Oh sweet child, you’ll never understand the pleasure of cutting motherboard PCB traces and replacing resistors to overclock a DX2 to 90MHz to play freely distributed CD-ROM cereal box AoE.
My first ‘good’ computer was a Compaq (from Radio Shack!) 512MB RAM and a 10GB hard drive! It could run Windows 98 and Starcraft!
Previously I had a 486dx with 64MB RAM and 512MB hard drive. We played qbasic games, like Snake and Gorilla, I shared a copy of Wing Commander with a friend (and hand copied the instruction booklet because the DRM at the time was that the game wouldn’t launch unless you could tell it what was the 5th word on the 3rd page or whatever).

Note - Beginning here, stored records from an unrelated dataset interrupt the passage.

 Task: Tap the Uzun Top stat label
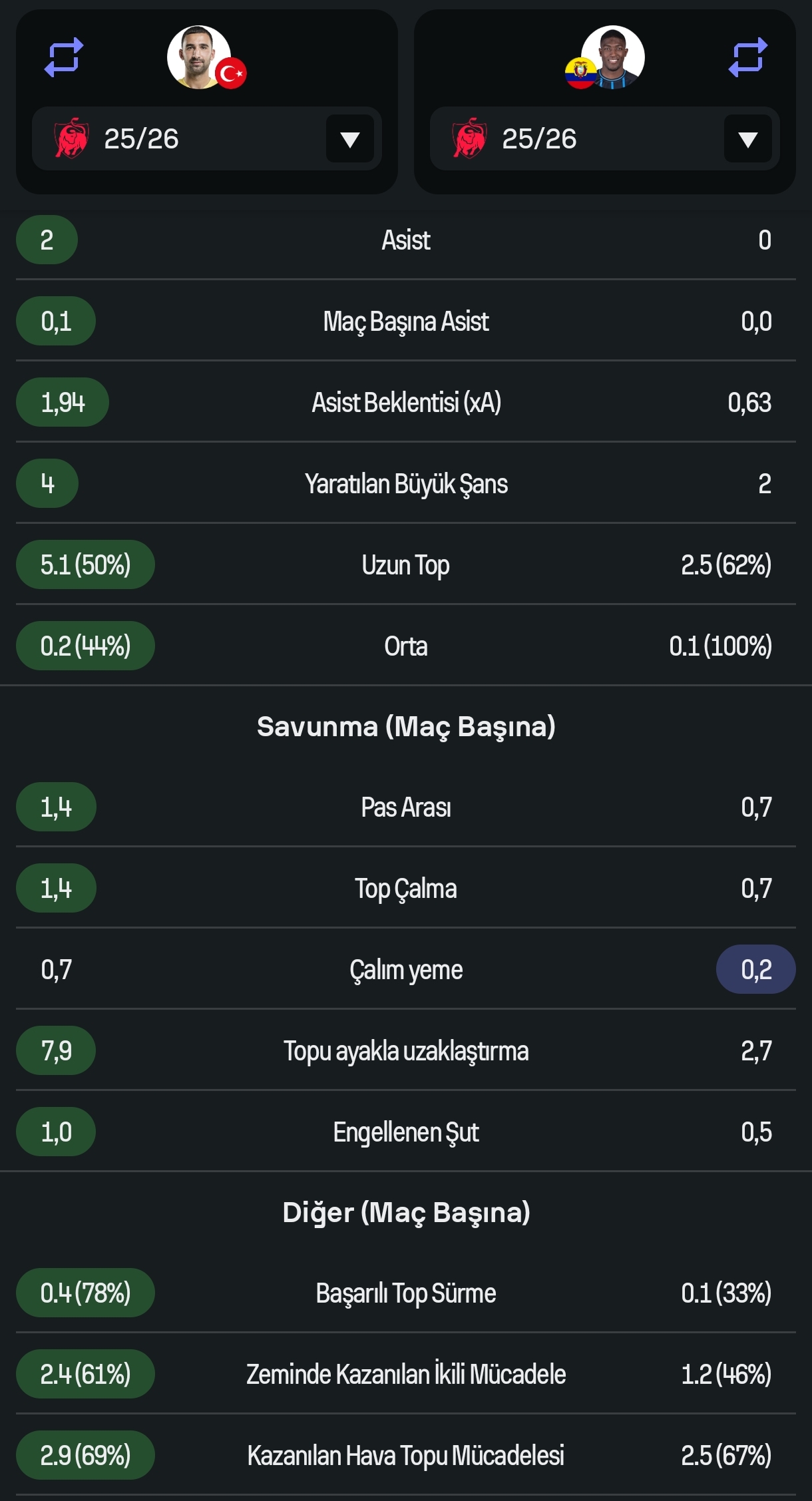tap(406, 564)
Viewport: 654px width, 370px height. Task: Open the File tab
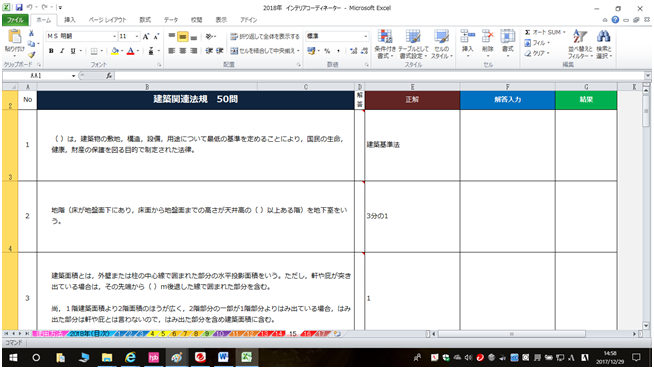tap(15, 20)
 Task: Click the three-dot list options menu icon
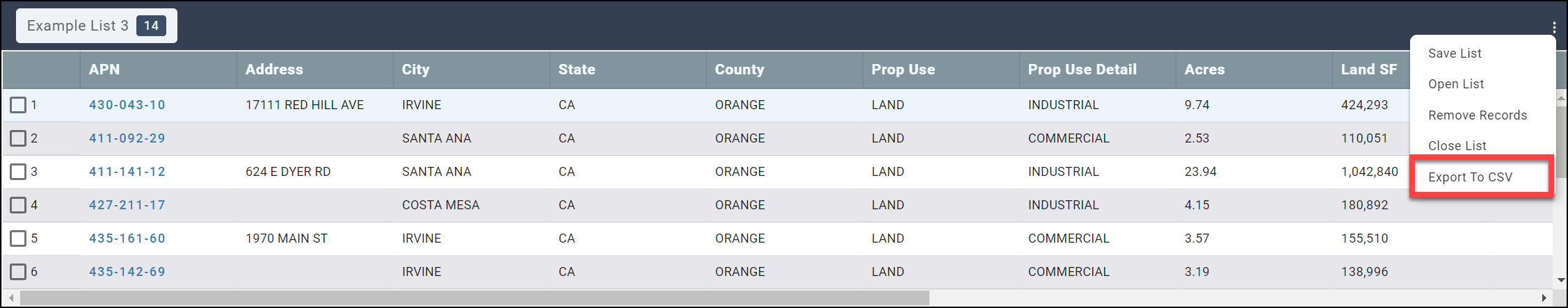(x=1553, y=27)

Later, I found a modem and was able to dial into BBSs to play MUDs. MajorMUD was the first I found, but they only let you do about 100 commands/day unless you paid ($15/month!).

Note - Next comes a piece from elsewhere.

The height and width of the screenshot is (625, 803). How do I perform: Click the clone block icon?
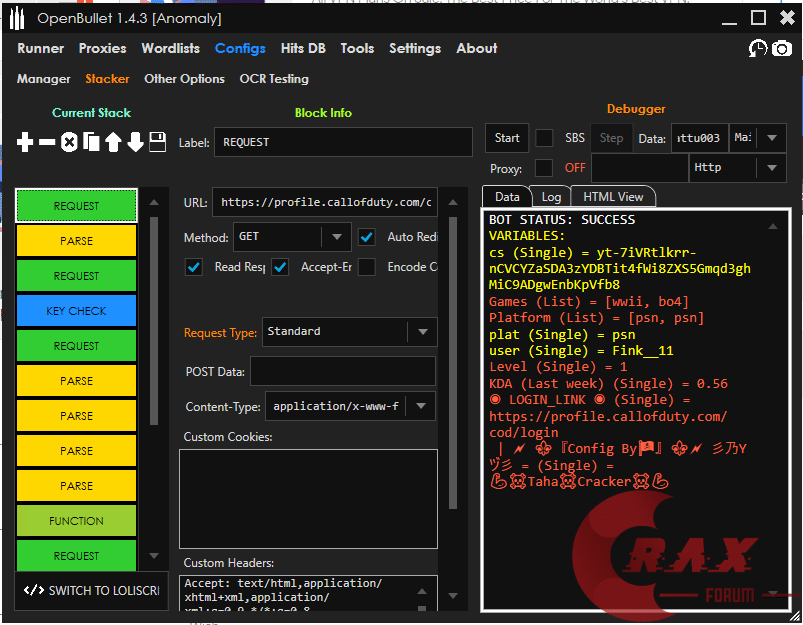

On the new PC we had dial-up from a local ISP and I could play MUDs via Telnet (or zMUD 5.55, the version who’s DRM broke and didn’t count down the 30 day free trial clock).
We also used to have to fight off the dinosaurs on the way to school (which we walked to, barefoot, uphill in the snow) of course.

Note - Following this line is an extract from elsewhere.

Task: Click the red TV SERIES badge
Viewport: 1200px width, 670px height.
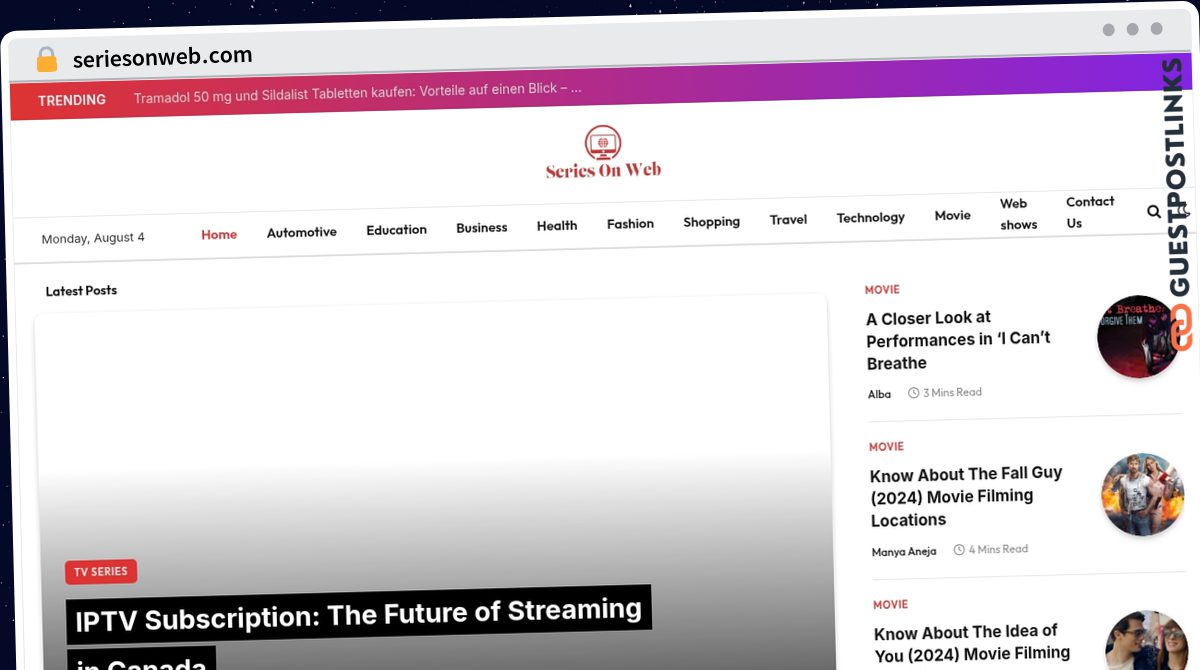Action: point(101,571)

Oh sweet child, you’ll never understand the pleasure of cutting motherboard PCB traces and replacing resistors to overclock a DX2 to 90MHz to play freely distributed CD-ROM cereal box AoE.
Back in my day we used to have to draw on the processor with a graphite pencil in order to unlock overclocking.
Kids these days with their UEFI and Windows-based overclocking utilities…
I already had a 233 MHz PII when AoE came out, so no.
I was poor as fuck back in AoE times, my computer was already oolllllld.
My first ‘good’ computer was a Compaq (from Radio Shack!) 512MB RAM and a 10GB hard drive! It could run Windows 98 and Starcraft!
Previously I had a 486dx with 64MB RAM and 512MB hard drive. We played qbasic games, like Snake and Gorilla, I shared a copy of Wing Commander with a friend (and hand copied the instruction booklet because the DRM at the time was that the game wouldn’t launch unless you could tell it what was the 5th word on the 3rd page or whatever).
Later, I found a modem and was able to dial into BBSs to play MUDs. MajorMUD was the first I found, but they only let you do about 100 commands/day unless you paid ($15/month!).
On the new PC we had dial-up from a local ISP and I could play MUDs via Telnet (or zMUD 5.55, the version who’s DRM broke and didn’t count down the 30 day free trial clock).
We also used to have to fight off the dinosaurs on the way to school (which we walked to, barefoot, uphill in the snow) of course.